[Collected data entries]
━━━━━━━━
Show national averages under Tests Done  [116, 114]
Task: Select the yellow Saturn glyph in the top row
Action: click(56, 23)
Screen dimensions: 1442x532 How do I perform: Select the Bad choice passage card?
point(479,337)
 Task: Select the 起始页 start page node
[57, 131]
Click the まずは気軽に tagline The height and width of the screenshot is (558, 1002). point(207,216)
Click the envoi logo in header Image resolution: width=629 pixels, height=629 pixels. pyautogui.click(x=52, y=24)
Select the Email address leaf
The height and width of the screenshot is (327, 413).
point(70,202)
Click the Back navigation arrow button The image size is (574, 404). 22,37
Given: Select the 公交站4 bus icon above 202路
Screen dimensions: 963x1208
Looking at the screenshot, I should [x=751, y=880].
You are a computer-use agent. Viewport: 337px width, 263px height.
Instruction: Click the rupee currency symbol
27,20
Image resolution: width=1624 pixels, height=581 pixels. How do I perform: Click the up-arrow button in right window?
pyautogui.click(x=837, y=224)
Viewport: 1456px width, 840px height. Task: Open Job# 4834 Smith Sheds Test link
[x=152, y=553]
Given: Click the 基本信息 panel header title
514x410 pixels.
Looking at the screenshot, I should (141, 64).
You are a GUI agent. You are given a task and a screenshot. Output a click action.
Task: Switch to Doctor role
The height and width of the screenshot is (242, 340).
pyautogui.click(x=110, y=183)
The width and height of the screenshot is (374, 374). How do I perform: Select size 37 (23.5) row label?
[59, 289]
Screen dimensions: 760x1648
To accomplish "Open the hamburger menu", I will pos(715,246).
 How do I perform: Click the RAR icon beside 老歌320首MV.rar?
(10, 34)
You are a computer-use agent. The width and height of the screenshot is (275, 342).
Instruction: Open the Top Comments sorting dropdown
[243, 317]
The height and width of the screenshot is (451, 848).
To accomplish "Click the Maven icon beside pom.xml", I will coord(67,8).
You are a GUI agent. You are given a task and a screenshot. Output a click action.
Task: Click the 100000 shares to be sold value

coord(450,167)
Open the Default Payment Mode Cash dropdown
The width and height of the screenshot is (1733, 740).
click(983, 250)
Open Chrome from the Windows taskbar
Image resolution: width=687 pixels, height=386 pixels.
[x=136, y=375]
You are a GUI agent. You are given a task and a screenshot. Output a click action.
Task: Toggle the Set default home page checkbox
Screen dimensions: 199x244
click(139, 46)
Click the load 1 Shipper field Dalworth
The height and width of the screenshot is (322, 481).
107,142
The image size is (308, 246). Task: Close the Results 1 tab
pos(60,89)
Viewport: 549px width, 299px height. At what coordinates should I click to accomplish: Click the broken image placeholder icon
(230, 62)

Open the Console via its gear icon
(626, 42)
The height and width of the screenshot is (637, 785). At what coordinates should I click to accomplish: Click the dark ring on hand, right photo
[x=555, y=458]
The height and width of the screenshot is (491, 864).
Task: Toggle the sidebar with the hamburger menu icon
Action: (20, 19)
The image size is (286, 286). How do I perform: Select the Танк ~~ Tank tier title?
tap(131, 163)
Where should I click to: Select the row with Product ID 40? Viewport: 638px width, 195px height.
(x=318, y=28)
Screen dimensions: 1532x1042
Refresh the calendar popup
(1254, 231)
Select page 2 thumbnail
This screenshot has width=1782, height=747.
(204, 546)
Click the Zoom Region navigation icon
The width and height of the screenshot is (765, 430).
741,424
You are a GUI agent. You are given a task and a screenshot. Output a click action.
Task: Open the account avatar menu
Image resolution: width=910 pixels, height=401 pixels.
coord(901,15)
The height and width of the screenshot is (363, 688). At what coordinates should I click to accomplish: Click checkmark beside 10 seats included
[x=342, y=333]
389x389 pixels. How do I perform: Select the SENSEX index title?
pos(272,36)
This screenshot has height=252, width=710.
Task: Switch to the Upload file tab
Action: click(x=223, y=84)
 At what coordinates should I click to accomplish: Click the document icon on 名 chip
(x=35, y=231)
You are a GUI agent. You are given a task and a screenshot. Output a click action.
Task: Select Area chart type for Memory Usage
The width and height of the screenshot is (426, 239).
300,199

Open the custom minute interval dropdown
━━━━━━━━
All the entries above are to be transcribed without any alteration.

Show national averages under Tests Done  [116, 114]
Task: Select the yellow Saturn glyph in the top row
Action: click(56, 23)
Screen dimensions: 1442x532 How do I perform: Select the Bad choice passage card?
point(479,337)
 Task: Select the 起始页 start page node
[57, 131]
Click the まずは気軽に tagline The height and width of the screenshot is (558, 1002). point(207,216)
Click the envoi logo in header Image resolution: width=629 pixels, height=629 pixels. pyautogui.click(x=52, y=24)
Select the Email address leaf
The height and width of the screenshot is (327, 413).
point(70,202)
Click the Back navigation arrow button The image size is (574, 404). 22,37
Given: Select the 公交站4 bus icon above 202路
Screen dimensions: 963x1208
Looking at the screenshot, I should [x=751, y=880].
You are a computer-use agent. Viewport: 337px width, 263px height.
Instruction: Click the rupee currency symbol
27,20
Image resolution: width=1624 pixels, height=581 pixels. How do I perform: Click the up-arrow button in right window?
pyautogui.click(x=837, y=224)
Viewport: 1456px width, 840px height. Task: Open Job# 4834 Smith Sheds Test link
[x=152, y=553]
Given: Click the 基本信息 panel header title
514x410 pixels.
Looking at the screenshot, I should (141, 64).
You are a GUI agent. You are given a task and a screenshot. Output a click action.
Task: Switch to Doctor role
The height and width of the screenshot is (242, 340).
pyautogui.click(x=110, y=183)
The width and height of the screenshot is (374, 374). How do I perform: Select size 37 (23.5) row label?
[59, 289]
Screen dimensions: 760x1648
To accomplish "Open the hamburger menu", I will pos(715,246).
 How do I perform: Click the RAR icon beside 老歌320首MV.rar?
(10, 34)
You are a computer-use agent. The width and height of the screenshot is (275, 342).
Instruction: Open the Top Comments sorting dropdown
[243, 317]
The height and width of the screenshot is (451, 848).
To accomplish "Click the Maven icon beside pom.xml", I will coord(67,8).
You are a GUI agent. You are given a task and a screenshot. Output a click action.
Task: Click the 100000 shares to be sold value

coord(450,167)
Open the Default Payment Mode Cash dropdown
The width and height of the screenshot is (1733, 740).
click(983, 250)
Open Chrome from the Windows taskbar
Image resolution: width=687 pixels, height=386 pixels.
[x=136, y=375]
You are a GUI agent. You are given a task and a screenshot. Output a click action.
Task: Toggle the Set default home page checkbox
Screen dimensions: 199x244
click(139, 46)
Click the load 1 Shipper field Dalworth
The height and width of the screenshot is (322, 481).
107,142
The image size is (308, 246). Task: Close the Results 1 tab
pos(60,89)
Viewport: 549px width, 299px height. At what coordinates should I click to accomplish: Click the broken image placeholder icon
(230, 62)

Open the Console via its gear icon
(626, 42)
The height and width of the screenshot is (637, 785). At what coordinates should I click to accomplish: Click the dark ring on hand, right photo
[x=555, y=458]
The height and width of the screenshot is (491, 864).
Task: Toggle the sidebar with the hamburger menu icon
Action: (20, 19)
The image size is (286, 286). How do I perform: Select the Танк ~~ Tank tier title?
tap(131, 163)
Where should I click to: Select the row with Product ID 40? Viewport: 638px width, 195px height.
(x=318, y=28)
Screen dimensions: 1532x1042
Refresh the calendar popup
(1254, 231)
Select page 2 thumbnail
This screenshot has width=1782, height=747.
(204, 546)
Click the Zoom Region navigation icon
The width and height of the screenshot is (765, 430).
741,424
You are a GUI agent. You are given a task and a screenshot. Output a click action.
Task: Open the account avatar menu
Image resolution: width=910 pixels, height=401 pixels.
coord(901,15)
The height and width of the screenshot is (363, 688). At what coordinates should I click to accomplish: Click checkmark beside 10 seats included
[x=342, y=333]
389x389 pixels. How do I perform: Select the SENSEX index title?
pos(272,36)
This screenshot has height=252, width=710.
Task: Switch to the Upload file tab
Action: click(x=223, y=84)
 At what coordinates should I click to accomplish: Click the document icon on 名 chip
(x=35, y=231)
You are a GUI agent. You are given a task and a screenshot. Output a click action.
Task: Select Area chart type for Memory Usage
The width and height of the screenshot is (426, 239).
300,199

Open the custom minute interval dropdown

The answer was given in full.